Suicide has always been a very sensitive topic to touch upon, whether it be about “suicidal ideations” (SI), “suicide attempts” (SA) or — god forbid — suicide completion. According to the World Health Organization, death by suicide is one of the leading causes of mortality rate every year (16 per 100, 000 individuals) . The worldwide lifetime prevalence for passive (without plan) and active (with a plan) SI, and SA have been estimated to be 9.2%, 3.1% and 2.7% respectively
Suffering from chronic pain (CP) seems to be an important at-risk factor for suicidality. A recent literature review has demonstrated that in comparison to the general population, individuals with CP where 2 to 3 times more likely to exhibit SI, SA and to complete suicide.
Results showed that patients that were unemployed/disabled were 6 times more likely to report SI.
One explanation might be that these patients succumb to negative cognitions such as guilt and helplessness due to their perceived uselessness and diminution of social role (e.g. purveyor).
This whole study is written in the language of disempowerment, subtly belittling and invalidating the chronic pain experience.
Why write that chronic pain patients “succumb” to negative cognitions (not even an English word) when they simply feel guilty and helpless? It seems very normal to feel guilty and helpless when robbed of ones physical strength, energy, and abilities by devastating pain that isn’t visible and has no obvious cause. By using the word “succumb” they give these normal human reactions an aura of failure.
Perhaps these researchers didn’t know that many studies have shown that our society views and treat the disabled as useless and of dismissed social importance. Those of us stricken with chronic pain certainly notice the difference between how we were treated before and after. Our social devaluation is not just a “perceived notion”.

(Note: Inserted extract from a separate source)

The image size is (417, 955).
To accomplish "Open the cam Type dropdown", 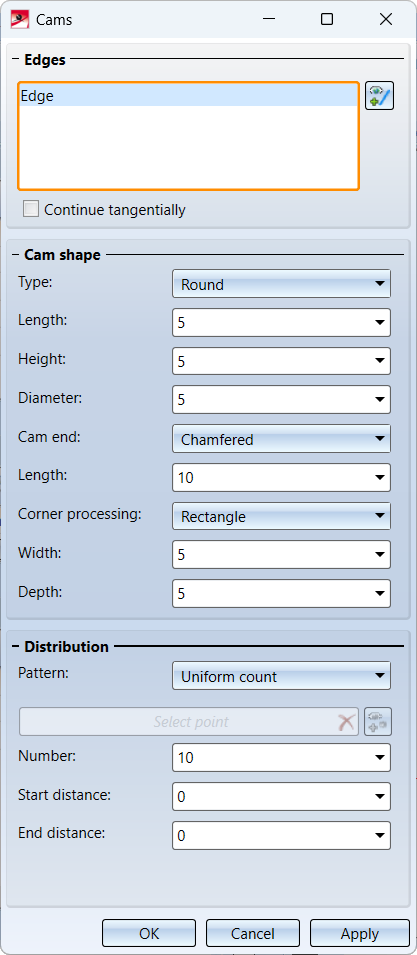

In their choice of vocabulary and the way this article was written, these researchers have completely dismissed our very real on-the-ground experience of what it’s like to live with chronic pain in this society.
Another plausible explanation may be that patients reporting SI had more difficulty in coping with their pain, making it harder for them to convince themselves of returning to work.
Notice that they don’t say it’s harder for them to return to work, but rather that it’s harder for them to convince themselves to return to work, which makes it sound like a person can control their ability to work by “convincing themselves”. Such a ridiculous idea has no place in a scientific paper.
In line with previous literature, we also found that poor sleep quality was the only predictor of SI among the physical variables tested. We have also obtained a surprising result, namely that depressive symptoms did not significantly predict SI when mental health was taken into account — i.e. the poorer the patients perceived their mental health to be, the more likely they were to report SI. Interestingly, our results are in line with the ones found in the Quebec’s general population where SI prevalence was only 3% in individuals who judged their mental health to be good, very good or excellent, 15% in those who thought it was average, and 43% in those who perceived it to be poor
This study also seems to be saying that chronic pain does not increase suicidal thoughts, yet this directly contradicts the personal experiences of pain patients.
Too many of these studies do not correlate with our reality.